[Saved entries]
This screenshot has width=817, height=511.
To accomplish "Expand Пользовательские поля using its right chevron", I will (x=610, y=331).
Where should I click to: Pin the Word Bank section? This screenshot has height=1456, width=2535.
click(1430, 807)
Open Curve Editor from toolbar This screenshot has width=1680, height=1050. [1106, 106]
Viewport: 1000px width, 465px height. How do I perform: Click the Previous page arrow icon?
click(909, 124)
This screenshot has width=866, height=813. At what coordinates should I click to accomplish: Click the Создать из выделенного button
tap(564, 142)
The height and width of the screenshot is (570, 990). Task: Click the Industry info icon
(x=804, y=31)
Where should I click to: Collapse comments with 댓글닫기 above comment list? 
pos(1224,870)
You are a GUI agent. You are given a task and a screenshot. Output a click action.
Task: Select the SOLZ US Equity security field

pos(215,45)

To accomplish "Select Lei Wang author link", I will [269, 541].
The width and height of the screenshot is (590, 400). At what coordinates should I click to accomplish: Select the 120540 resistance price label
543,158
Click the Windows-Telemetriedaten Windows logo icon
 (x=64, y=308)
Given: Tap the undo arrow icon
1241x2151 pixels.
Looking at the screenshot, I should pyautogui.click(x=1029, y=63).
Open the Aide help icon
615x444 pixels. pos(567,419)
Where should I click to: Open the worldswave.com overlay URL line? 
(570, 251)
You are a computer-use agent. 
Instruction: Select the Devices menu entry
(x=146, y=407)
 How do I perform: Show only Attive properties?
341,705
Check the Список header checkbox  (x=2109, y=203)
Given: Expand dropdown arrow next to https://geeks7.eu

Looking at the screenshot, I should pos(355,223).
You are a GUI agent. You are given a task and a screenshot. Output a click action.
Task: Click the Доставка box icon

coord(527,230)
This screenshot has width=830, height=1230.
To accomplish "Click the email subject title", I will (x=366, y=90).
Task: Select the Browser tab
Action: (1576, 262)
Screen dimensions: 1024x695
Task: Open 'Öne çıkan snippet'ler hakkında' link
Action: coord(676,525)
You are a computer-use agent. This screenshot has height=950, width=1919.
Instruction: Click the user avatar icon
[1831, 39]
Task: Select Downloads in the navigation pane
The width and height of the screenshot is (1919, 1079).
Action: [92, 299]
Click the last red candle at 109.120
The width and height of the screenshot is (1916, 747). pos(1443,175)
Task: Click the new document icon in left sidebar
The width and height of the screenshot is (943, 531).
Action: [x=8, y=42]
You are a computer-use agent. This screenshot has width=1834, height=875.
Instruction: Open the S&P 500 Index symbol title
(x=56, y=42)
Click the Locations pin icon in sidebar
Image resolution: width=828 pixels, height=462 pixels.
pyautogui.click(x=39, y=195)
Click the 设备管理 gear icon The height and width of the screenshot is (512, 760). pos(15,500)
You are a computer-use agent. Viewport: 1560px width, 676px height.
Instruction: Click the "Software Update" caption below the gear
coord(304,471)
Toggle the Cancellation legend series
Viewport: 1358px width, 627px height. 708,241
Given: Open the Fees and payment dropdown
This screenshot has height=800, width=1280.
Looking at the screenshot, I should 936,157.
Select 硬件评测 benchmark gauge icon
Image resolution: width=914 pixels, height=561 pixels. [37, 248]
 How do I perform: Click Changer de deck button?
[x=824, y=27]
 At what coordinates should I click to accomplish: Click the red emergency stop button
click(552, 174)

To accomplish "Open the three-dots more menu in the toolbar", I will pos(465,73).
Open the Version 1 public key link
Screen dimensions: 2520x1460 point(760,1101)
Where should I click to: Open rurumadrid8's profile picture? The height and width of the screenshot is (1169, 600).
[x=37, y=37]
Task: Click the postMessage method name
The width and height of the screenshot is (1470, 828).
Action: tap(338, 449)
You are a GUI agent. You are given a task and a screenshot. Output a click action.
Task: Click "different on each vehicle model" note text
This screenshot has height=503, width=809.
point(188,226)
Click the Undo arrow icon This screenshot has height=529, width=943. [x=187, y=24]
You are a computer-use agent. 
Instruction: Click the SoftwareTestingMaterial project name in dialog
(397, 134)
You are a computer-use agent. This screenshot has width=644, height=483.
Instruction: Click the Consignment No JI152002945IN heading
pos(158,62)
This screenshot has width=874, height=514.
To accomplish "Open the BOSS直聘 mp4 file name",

- [WHAT IS REQUIRED]
Swap "GUI agent" for "screen agent" throughout the records above and reproduce them with nothing else altered.

- [WORKED SOLUTION]
This screenshot has width=817, height=511.
To accomplish "Expand Пользовательские поля using its right chevron", I will (x=610, y=331).
Where should I click to: Pin the Word Bank section? This screenshot has height=1456, width=2535.
click(1430, 807)
Open Curve Editor from toolbar This screenshot has width=1680, height=1050. [1106, 106]
Viewport: 1000px width, 465px height. How do I perform: Click the Previous page arrow icon?
click(909, 124)
This screenshot has width=866, height=813. At what coordinates should I click to accomplish: Click the Создать из выделенного button
tap(564, 142)
The height and width of the screenshot is (570, 990). Task: Click the Industry info icon
(x=804, y=31)
Where should I click to: Collapse comments with 댓글닫기 above comment list? 
pos(1224,870)
You are a screen agent. You are given a task and a screenshot. Output a click action.
Task: Select the SOLZ US Equity security field

pos(215,45)

To accomplish "Select Lei Wang author link", I will [269, 541].
The width and height of the screenshot is (590, 400). At what coordinates should I click to accomplish: Select the 120540 resistance price label
543,158
Click the Windows-Telemetriedaten Windows logo icon
 (x=64, y=308)
Given: Tap the undo arrow icon
1241x2151 pixels.
Looking at the screenshot, I should pyautogui.click(x=1029, y=63).
Open the Aide help icon
615x444 pixels. pos(567,419)
Where should I click to: Open the worldswave.com overlay URL line? 
(570, 251)
You are a computer-use agent. 
Instruction: Select the Devices menu entry
(x=146, y=407)
 How do I perform: Show only Attive properties?
341,705
Check the Список header checkbox  (x=2109, y=203)
Given: Expand dropdown arrow next to https://geeks7.eu

Looking at the screenshot, I should pos(355,223).
You are a screen agent. You are given a task and a screenshot. Output a click action.
Task: Click the Доставка box icon

coord(527,230)
This screenshot has width=830, height=1230.
To accomplish "Click the email subject title", I will (x=366, y=90).
Task: Select the Browser tab
Action: (1576, 262)
Screen dimensions: 1024x695
Task: Open 'Öne çıkan snippet'ler hakkında' link
Action: coord(676,525)
You are a computer-use agent. This screenshot has height=950, width=1919.
Instruction: Click the user avatar icon
[1831, 39]
Task: Select Downloads in the navigation pane
The width and height of the screenshot is (1919, 1079).
Action: [92, 299]
Click the last red candle at 109.120
The width and height of the screenshot is (1916, 747). pos(1443,175)
Task: Click the new document icon in left sidebar
The width and height of the screenshot is (943, 531).
Action: [x=8, y=42]
You are a computer-use agent. This screenshot has width=1834, height=875.
Instruction: Open the S&P 500 Index symbol title
(x=56, y=42)
Click the Locations pin icon in sidebar
Image resolution: width=828 pixels, height=462 pixels.
pyautogui.click(x=39, y=195)
Click the 设备管理 gear icon The height and width of the screenshot is (512, 760). pos(15,500)
You are a computer-use agent. Viewport: 1560px width, 676px height.
Instruction: Click the "Software Update" caption below the gear
coord(304,471)
Toggle the Cancellation legend series
Viewport: 1358px width, 627px height. 708,241
Given: Open the Fees and payment dropdown
This screenshot has height=800, width=1280.
Looking at the screenshot, I should 936,157.
Select 硬件评测 benchmark gauge icon
Image resolution: width=914 pixels, height=561 pixels. [37, 248]
 How do I perform: Click Changer de deck button?
[x=824, y=27]
 At what coordinates should I click to accomplish: Click the red emergency stop button
click(552, 174)

To accomplish "Open the three-dots more menu in the toolbar", I will pos(465,73).
Open the Version 1 public key link
Screen dimensions: 2520x1460 point(760,1101)
Where should I click to: Open rurumadrid8's profile picture? The height and width of the screenshot is (1169, 600).
[x=37, y=37]
Task: Click the postMessage method name
The width and height of the screenshot is (1470, 828).
Action: tap(338, 449)
You are a screen agent. You are given a task and a screenshot. Output a click action.
Task: Click "different on each vehicle model" note text
This screenshot has height=503, width=809.
point(188,226)
Click the Undo arrow icon This screenshot has height=529, width=943. [x=187, y=24]
You are a computer-use agent. 
Instruction: Click the SoftwareTestingMaterial project name in dialog
(397, 134)
You are a computer-use agent. This screenshot has width=644, height=483.
Instruction: Click the Consignment No JI152002945IN heading
pos(158,62)
This screenshot has width=874, height=514.
To accomplish "Open the BOSS直聘 mp4 file name",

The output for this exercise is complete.